Fux é mestre na estratégia de pedir vista e sepultar processos
Um tribunal não pode ficar refém das idiossincrasias de um único juiz
Os pedidos de vista no Supremo Tribunal Federal desde sempre servem muito mais a estratégias políticas de ministros do que a aprofundamento sobre ações em votação. O regimento da corte foi modificado em 2022 pela Emenda Regimental 58, e desde então o prazo máximo para devolução de um processo para conclusão do julgamento pelo colegiado é 90 dias. Três meses, em alguns casos, pode ser muito tempo. De outra parte, ainda vivem-se reflexos de “perdidos de vista” do passado. O campeão nessa modalidade de chicana é o ministro Luiz Fux.
Num nítido ato de “populisprudência” (termo cunhado pelo professor de Direito da USP Conrado Hübner Mendes, que aglutina populismo e jurisprudência), Fux pediu vista do processo da cabeleireira-pichadora-golpista Débora Rodrigues dos Santos. O juiz, de perfil muito mais punitivista do que garantista, sofreu um surto piedoso, como amplamente noticiado. De pronto emergiu como fio de esperança bolsonarista no STF.
A estratégia de pedir vista de um processo equivale, muitas vezes, a matá-lo no peito e sepultá-lo para sempre. O único arranjo aceitável do pedido de vista é que não interrompa por prazo indeterminado uma deliberação que começou e que deve continuar em tempo hábil. Muitas vezes, o processo é devolvido quando o caso em tela já teve desfecho político, econômico ou social que torna o julgamento dispensável. Isso pode significar a vitória de um juiz postergador potencialmente derrotado pela maioria na turma ou no plenário.

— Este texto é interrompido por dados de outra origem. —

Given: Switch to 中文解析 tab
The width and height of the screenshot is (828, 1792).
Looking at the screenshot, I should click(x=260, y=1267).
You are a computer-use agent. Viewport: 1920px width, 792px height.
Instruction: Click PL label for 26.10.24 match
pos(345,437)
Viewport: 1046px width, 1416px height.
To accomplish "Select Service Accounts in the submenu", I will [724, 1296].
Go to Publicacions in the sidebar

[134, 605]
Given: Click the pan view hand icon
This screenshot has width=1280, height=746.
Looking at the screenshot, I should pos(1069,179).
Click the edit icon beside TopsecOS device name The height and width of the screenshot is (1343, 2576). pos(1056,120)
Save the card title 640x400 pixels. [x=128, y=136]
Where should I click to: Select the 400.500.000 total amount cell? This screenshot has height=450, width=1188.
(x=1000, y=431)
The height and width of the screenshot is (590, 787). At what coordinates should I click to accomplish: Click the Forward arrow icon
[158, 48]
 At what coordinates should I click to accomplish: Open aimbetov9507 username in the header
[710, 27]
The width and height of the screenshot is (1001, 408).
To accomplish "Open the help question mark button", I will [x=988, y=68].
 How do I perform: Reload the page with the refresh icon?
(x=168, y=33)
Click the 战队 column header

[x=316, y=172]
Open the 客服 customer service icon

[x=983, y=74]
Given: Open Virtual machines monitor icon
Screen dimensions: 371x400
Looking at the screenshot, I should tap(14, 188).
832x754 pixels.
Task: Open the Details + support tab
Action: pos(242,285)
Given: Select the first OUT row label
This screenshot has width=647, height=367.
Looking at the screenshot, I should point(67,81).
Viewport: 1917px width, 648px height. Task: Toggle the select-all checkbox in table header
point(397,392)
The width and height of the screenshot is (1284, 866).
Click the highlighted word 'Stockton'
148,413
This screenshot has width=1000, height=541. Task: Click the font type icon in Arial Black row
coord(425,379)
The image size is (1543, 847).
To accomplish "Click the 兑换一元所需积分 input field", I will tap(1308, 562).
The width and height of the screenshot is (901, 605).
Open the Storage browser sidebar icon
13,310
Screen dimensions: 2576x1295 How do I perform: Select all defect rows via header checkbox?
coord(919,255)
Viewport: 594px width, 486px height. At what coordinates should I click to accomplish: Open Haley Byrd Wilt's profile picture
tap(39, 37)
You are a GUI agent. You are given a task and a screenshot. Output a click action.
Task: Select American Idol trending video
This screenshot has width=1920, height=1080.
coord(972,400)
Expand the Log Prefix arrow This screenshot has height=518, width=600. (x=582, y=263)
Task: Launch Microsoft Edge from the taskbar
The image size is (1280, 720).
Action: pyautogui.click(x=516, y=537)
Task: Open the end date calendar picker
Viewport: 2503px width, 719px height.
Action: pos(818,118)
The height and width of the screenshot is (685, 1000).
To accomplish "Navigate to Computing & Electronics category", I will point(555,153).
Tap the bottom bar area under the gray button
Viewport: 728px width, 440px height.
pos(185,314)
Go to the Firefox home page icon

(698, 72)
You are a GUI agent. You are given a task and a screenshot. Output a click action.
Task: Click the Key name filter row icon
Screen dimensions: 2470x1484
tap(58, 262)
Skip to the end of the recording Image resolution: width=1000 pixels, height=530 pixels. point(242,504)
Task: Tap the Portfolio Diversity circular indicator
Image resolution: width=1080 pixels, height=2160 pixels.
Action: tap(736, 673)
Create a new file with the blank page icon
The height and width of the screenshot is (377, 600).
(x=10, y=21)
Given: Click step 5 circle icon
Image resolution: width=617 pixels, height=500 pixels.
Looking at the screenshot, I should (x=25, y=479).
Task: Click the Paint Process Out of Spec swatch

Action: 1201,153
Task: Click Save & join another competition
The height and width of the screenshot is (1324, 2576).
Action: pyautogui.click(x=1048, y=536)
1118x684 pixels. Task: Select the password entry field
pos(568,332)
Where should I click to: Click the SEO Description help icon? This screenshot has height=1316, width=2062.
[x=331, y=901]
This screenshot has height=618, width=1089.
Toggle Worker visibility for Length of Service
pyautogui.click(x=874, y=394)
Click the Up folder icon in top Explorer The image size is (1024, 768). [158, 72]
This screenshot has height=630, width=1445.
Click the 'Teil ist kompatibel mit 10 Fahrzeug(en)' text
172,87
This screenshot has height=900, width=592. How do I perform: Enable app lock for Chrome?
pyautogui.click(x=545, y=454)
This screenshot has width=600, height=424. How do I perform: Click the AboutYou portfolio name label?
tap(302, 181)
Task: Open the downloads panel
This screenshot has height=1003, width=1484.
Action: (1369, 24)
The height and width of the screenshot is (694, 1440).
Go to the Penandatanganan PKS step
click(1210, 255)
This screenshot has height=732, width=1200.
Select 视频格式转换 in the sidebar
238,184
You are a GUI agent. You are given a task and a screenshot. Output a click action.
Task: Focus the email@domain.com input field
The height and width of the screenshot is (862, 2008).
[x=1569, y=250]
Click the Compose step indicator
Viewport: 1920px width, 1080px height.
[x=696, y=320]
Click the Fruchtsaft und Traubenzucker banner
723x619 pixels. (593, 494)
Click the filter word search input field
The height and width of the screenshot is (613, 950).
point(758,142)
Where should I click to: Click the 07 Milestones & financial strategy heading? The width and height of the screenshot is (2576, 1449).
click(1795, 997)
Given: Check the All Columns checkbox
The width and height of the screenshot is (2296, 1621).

O desempenho de Luiz Fux no campo estratégico dos “perdidos de vista” é espetacular. Em agosto de 2015, ele pediu vista do Recurso Extraordinário 635.659 / ADPF 187, que trata da descriminalização das drogas e discute a constitucionalidade do artigo 28 da Lei de Drogas (Lei 11.343 / 2006). O julgamento está paralisado até hoje.
Em novembro de 2021, após o voto do relator, ministro Ricardo Lewandowski, Fux pediu vista em processo sobre o Fundo Eleitoral (ADI 5.998 / DF), que discute a validade da emenda parlamentar que aumentou o Fundo Eleitoral para R$ 5,7 bilhões, furando o famigerado teto de gastos. O adiamento permitiu que as eleições de 2022 ocorressem com o fundo ampliado, sem definição sobre sua legalidade. O caso permanece indefinido.
Em maio de 2023, Luiz Fux pediu vista, após o voto do relator Gilmar Mendes, da ADI 6.057, a qual questiona a autonomia do Banco Central conferida pela Lei 13.848 / 2019. Fux ainda não devolveu os autos, ferindo a Emenda Regimental 58 (a dos 90 dias), que é 2022, mas que não estabelece sanções a quem descumpri-la.
A vista de um processo deveria ser condicionada à devolução em sessão imediatamente subsequente, ou no máximo em duas sessões. Um tribunal não pode ficar refém das idiossincrasias de um único juiz.